Wenn die Wärmestrahlung auf Gegenstände trifft, kann sie durchgelassen, reflektiert oder absorbiert werden. Hier spielt die Oberflächenbeschaffenheit des Gegenstandes eine große Rolle. Das Absorptionsvermögen ist dabei gleich dem Emissionsvermögen. D.h. Wärmeenergie wird in Wärmestrahlung (eigentlich elektromagnetische Strahlung) umgewandelt, transportiert und wieder in Wärme zurückverwandelt. Die wärmende Wirkung von offenem Feuer z.B. geht fast nur von der Wärmestrahlung aus, der größte Teil der erzeugten heißen Luft steigt ungenutzt nach oben. Bei der Glühlampe werden nur ca. 10 % der elektrischen Energie in Licht verwandelt, der Rest wird in Wärmestrahlung umgewandelt.
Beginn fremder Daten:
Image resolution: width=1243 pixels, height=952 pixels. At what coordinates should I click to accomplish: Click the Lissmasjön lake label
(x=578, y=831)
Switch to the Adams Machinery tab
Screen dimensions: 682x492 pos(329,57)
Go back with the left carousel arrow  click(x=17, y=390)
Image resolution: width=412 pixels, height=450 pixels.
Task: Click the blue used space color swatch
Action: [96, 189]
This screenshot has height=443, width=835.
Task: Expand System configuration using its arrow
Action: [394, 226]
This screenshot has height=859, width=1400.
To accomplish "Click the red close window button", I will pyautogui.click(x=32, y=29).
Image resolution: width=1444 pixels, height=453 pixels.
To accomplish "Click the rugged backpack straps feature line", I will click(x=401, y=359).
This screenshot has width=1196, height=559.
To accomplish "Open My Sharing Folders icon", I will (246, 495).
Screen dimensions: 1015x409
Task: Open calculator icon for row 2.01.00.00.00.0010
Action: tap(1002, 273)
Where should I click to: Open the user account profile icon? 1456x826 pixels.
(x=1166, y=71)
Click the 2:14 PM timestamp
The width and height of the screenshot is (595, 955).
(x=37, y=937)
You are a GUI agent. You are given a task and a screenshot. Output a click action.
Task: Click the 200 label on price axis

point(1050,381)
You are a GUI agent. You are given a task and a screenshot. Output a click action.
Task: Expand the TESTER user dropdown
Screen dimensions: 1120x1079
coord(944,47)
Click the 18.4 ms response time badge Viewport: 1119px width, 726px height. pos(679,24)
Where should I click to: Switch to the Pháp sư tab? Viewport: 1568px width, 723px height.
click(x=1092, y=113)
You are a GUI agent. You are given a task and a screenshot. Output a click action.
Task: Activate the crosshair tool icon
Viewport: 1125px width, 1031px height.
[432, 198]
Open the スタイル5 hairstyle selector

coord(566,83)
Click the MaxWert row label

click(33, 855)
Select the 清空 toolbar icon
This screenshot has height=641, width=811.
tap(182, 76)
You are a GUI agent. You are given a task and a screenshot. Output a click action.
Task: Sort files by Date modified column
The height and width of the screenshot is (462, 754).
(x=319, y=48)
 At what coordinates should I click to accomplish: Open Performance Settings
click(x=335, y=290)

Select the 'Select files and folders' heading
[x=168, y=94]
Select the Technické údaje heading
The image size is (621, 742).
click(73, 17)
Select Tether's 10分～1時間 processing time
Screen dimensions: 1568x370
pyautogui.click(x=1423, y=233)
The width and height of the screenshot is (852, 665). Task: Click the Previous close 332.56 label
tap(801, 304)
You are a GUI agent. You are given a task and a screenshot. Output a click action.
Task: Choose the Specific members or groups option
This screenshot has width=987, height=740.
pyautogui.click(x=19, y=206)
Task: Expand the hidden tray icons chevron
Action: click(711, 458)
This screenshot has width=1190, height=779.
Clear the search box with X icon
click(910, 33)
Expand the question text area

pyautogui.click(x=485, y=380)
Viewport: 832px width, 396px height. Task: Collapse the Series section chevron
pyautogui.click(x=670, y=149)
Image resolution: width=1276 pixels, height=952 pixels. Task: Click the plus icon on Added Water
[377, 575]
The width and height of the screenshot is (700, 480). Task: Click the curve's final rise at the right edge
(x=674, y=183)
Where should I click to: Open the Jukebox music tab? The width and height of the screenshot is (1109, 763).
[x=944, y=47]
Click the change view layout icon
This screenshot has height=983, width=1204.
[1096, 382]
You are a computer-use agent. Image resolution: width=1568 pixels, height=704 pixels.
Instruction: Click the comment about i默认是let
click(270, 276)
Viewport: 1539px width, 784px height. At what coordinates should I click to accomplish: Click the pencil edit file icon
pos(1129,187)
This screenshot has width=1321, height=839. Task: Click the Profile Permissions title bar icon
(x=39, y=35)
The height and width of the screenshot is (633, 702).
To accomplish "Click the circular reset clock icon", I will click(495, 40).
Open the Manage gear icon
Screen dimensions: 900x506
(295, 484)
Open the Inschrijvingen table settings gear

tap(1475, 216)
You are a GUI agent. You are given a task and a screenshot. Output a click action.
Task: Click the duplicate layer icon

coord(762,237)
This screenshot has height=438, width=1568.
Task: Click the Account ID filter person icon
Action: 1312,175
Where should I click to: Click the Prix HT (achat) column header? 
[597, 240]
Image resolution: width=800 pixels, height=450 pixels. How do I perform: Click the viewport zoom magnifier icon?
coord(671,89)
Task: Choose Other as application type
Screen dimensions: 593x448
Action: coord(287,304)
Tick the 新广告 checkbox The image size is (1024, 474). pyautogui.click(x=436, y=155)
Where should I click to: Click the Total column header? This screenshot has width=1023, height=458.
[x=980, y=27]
Auch der Mensch strahlt Wärme ab und absorbiert die von Wänden, Böden, Decken und Gegenständen im Raum abgestrahlte Wärme wieder. Dabei gibt es immer einen Wärmeverlust beim Menschen, da die Körperoberfläche wärmer ist als die Umgebungsflächen. Sind im Winter die Umgebungsflächen kühler, wird der Wärmeverlust des menschlichen Körpers größer. Empfängt der Körper allerdings Strahlungswärme durch sogenannte Strahlungsheizungen (Wandheizung, Kachelofen), empfindet man das Raumklima wärmer, auch wenn die Lufttemperatur unverändert bleibt. Die Wärmestrahlung ist deshalb ein Grundparameter zur Beurteilung und Beschreibung des Raumklimas.